**Goal:**
Reproduce word for word the stretch of the email about Wikipedia referencing from "Apart from Featured" through "via the Internet.".

**Supplied passage:**

· · ·

Hi Richard,

Apart from Featured Article work, I suspect that a very large proportion of
our referencing is driven by Google search and latterly Google Books. There
have been a few schemes to give the more active editors accounts with
various reference sources - some Highbeam accounts were recently divvied
out, and a large proportion of us in the UK can get such subscriptions via
our libraries. But if the first phase of Wikipedia was people writing what
they knew, we are still largely in the second phase with most of the
sourcing done via the Internet.

It would be interesting to see if there were many takers for a training
session on using other sources, but with the majority of our editors, and
especially the content creators, being graduates, post graduates or current
undergraduates it would be a fair assumption that a very large proportion
of our editors know how to access journals, but it would be interesting to
find out whether they don't do so due to lack of time lack of access or
some other reason.


As for the idea that students use the pedia and professors disparage it,
that is of course something of a simplification, a few months ago I met
someone who'd been to a Cambridge meetup and been in the minority of
non-professors present. But Cambridge will of course be ahead of the game
in this sort of thing. I suspect the main issue here is conservatism, and
in a few years time Academics who are hostile to Wikipedia will be as
common as Academics who despise electronic calculators.

· · ·

**Data supplied:**
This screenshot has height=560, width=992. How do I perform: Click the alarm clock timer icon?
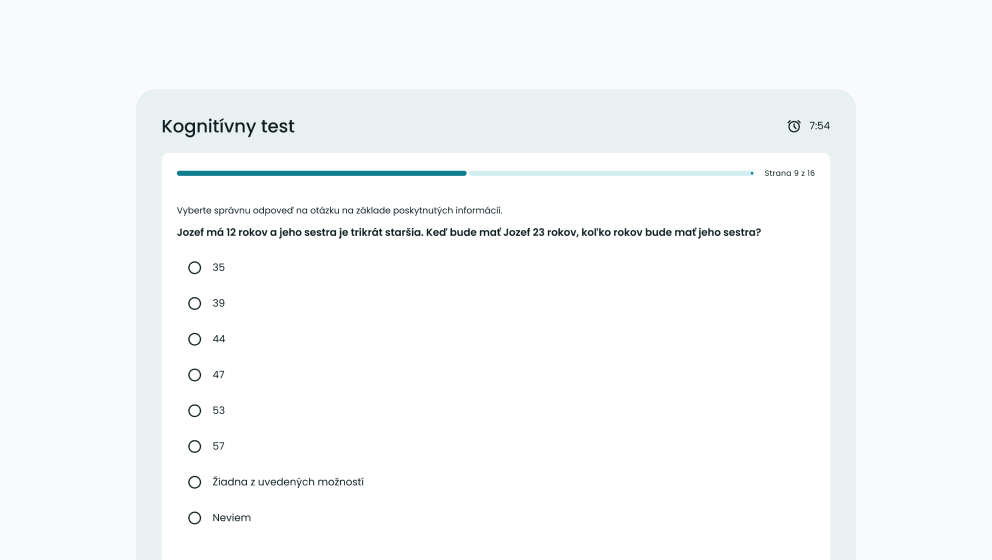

· · ·

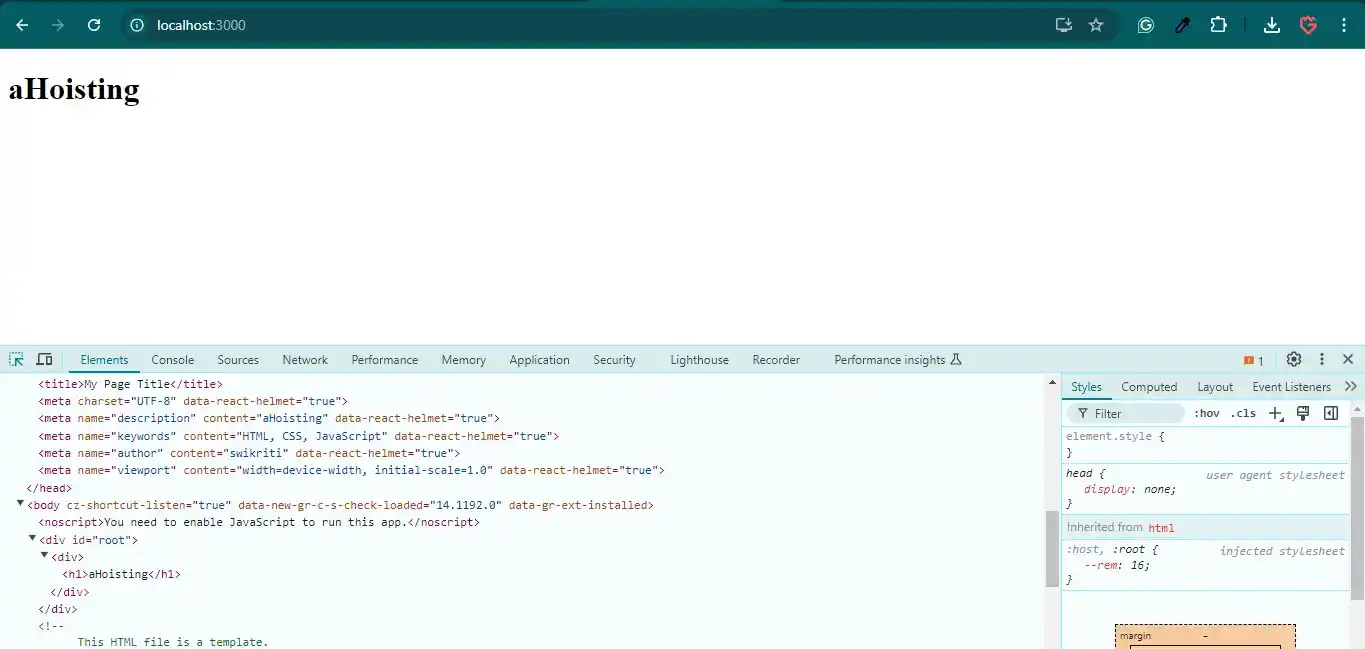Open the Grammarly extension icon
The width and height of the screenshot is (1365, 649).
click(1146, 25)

· · ·

**Result below:**
Apart from Featured Article work, I suspect that a very large proportion of
our referencing is driven by Google search and latterly Google Books. There
have been a few schemes to give the more active editors accounts with
various reference sources - some Highbeam accounts were recently divvied
out, and a large proportion of us in the UK can get such subscriptions via
our libraries. But if the first phase of Wikipedia was people writing what
they knew, we are still largely in the second phase with most of the
sourcing done via the Internet.